Comment by Vladislav Vaintroub [ 2021-10-22 ]

I removed "Critical". It can't be critical. It is probably also not "Major"

Comment by Vladislav Vaintroub [ 2021-10-22 ]

marko comments, that there is no partitioning. So, could you please verify that, and file a non-partitioning, most simplified example, ideally with 2-3 threads, or with as few threads as possible.

Comment by Vladislav Vaintroub [ 2021-10-22 ]

Roel, also what is "partial hang". It is either a hang, or not a hang. There can't be a partial hang, just like there is no way to be only a little bit pregnant.

Comment by Roel Van de Paar [ 2021-10-22 ]

wlad Please feel free to call or describe it as you please. The best term I could find to describe the behavior I am seeing is a partial server hang; some operations (like CLI client access, executing SHOW PROCESSLIST etc.) are still possible, while at the same time a lot of the threads are in some form of long-duration (30 min+) hanging or locked situation, with at times some threads continuing to process a few transactions only. That, to me, seems to be most accurately described as a partial sever hang, and is offset from a full server hang where for example nothing is possible, like no CLI access and no thread interaction of any kind after the hang was established, or a deadlock situation which times out etc.

Also, IMHO, any issue which has the potential to partially hang the server in release builds (and that with simple SQL) is definitely critical.

Comment by Roel Van de Paar [ 2021-10-22 ]

Confirmed issue is reproducible without partitioning.
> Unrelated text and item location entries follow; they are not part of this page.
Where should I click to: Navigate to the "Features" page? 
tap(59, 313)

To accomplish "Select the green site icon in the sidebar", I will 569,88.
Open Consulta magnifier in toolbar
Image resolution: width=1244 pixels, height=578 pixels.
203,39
Updated title, removed tag.

Comment by Roel Van de Paar [ 2021-10-22 ]

The issue is not reproducible with 100, 500 nor 2000 threads only.

Sidenote: A 4 to 5 second pause in output flow (like error messages) is regularly observed. It is possible that some mechanism or background process/thread (of approx this duration) is firing and that the same may be related to the issue.

Comment by Roel Van de Paar [ 2021-10-22 ]

The issue can be produced without even creating a single table. Only DROP TABLE IF EXISTS, INSERT and SELECT are necessary in 10k threads.

At least two table names for those commands are necessary (even though such tables never exist). With a single table name only the issue does not reproduce.

Comment by Roel Van de Paar [ 2021-10-22 ]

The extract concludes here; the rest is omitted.